Range of materials. The development of resin formulations has significantly expanded the range of SLA printing materials. Specialized material formulations now make it possible to print products with properties such as flexibility, transparency, and biocompatibility.
The cost of materials and equipment for SLA printing can be high. In addition, the printing process itself requires some expertise in 3D modeling and adjusting printing parameters.
Differences in technology
Speed and scalability. In the matter of speed and scalability, MJF has a clear advantage. The ability to print multiple parts simultaneously with high accuracy and speed makes it a suitable choice for industries that require mass production without compromising on quality.
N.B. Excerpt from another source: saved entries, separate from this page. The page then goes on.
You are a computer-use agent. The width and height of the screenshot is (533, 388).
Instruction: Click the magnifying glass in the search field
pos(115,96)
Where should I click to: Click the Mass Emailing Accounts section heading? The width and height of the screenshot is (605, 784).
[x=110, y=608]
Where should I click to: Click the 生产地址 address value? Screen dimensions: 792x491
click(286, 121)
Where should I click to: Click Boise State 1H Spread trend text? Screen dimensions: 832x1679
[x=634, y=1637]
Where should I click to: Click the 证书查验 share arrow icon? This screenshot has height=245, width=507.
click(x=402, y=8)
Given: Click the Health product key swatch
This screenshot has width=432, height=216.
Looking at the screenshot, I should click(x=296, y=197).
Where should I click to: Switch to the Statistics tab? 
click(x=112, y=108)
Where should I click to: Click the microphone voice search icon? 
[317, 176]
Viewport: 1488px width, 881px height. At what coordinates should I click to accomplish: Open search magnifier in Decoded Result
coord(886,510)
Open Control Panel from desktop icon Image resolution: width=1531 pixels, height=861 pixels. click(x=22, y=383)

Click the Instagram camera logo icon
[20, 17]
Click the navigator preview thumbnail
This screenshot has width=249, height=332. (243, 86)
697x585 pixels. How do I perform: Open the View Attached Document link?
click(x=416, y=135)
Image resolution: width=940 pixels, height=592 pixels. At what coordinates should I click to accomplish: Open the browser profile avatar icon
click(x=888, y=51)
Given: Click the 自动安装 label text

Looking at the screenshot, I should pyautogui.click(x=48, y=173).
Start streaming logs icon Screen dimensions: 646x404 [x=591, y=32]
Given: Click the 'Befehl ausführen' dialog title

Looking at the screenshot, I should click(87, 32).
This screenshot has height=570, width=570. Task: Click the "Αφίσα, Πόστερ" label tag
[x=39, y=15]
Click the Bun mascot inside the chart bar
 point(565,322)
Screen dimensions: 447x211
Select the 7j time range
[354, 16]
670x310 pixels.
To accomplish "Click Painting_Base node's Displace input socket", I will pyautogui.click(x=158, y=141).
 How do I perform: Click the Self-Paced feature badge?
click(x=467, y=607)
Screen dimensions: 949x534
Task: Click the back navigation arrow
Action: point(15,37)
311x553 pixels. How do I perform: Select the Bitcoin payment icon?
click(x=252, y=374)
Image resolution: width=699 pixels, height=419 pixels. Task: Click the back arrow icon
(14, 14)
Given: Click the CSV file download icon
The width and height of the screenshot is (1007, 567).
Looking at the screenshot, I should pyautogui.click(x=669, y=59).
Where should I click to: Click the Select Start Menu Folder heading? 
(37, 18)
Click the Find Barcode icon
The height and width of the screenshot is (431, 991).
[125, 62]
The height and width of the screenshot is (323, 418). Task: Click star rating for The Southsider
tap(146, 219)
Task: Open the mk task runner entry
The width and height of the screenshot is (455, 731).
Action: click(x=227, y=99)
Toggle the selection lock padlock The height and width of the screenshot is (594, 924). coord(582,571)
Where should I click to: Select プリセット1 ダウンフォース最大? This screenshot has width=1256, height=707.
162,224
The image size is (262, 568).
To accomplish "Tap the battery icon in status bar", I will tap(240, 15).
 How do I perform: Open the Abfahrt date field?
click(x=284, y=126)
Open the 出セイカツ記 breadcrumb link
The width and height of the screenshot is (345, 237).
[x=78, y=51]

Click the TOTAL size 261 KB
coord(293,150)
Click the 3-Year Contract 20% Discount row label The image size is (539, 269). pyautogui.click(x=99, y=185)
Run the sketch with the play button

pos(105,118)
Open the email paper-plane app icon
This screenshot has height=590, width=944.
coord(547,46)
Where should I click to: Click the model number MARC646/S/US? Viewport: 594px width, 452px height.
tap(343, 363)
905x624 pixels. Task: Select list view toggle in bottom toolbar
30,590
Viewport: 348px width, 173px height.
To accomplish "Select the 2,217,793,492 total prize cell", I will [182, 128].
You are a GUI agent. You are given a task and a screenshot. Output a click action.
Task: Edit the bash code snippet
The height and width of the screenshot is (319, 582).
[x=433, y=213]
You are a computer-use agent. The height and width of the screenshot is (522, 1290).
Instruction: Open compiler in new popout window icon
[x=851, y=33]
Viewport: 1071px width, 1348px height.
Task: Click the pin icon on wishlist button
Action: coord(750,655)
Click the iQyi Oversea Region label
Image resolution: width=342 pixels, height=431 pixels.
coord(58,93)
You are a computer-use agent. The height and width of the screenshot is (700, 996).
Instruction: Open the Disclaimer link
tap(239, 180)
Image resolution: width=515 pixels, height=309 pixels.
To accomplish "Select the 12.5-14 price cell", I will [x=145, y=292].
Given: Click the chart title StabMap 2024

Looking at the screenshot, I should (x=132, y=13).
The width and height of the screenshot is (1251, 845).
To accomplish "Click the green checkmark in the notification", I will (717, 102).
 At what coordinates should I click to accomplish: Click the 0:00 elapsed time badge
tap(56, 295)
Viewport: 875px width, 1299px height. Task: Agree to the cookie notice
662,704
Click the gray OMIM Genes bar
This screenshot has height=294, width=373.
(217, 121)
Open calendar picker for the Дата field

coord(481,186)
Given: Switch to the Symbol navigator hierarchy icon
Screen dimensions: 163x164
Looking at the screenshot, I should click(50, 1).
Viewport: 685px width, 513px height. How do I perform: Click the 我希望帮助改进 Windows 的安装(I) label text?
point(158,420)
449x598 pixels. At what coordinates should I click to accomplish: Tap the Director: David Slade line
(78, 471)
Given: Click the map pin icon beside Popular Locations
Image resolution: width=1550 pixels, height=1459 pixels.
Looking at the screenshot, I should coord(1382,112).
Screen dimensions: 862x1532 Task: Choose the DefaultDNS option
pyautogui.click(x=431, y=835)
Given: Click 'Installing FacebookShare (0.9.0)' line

Materials. Both technologies feature a variety of materials, but HP MJF’s open platform enables innovation and facilitates the introduction of new materials into the 3D printing process. This flexibility helps businesses stay at the forefront of material advancements and adapt to changing industry needs.
Application. Due to its precision, one of the primary applications of SLA technology is its use in prototyping and creating highly detailed models. MJF printing is used for industrial production of functional prototypes and final parts due to the high throughput, tolerance, and durability of the materials.
For users who prioritize speed, performance, and a wide range of material choices, HP MJF is the optimal choice. If precise measurements, intricate finishing techniques and smooth product surfaces are paramount, the incredibly fine layer thickness of SLA printing is a better choice. Both technologies have their advantages and disadvantages and the choice between them will depend on the specific requirements of the project.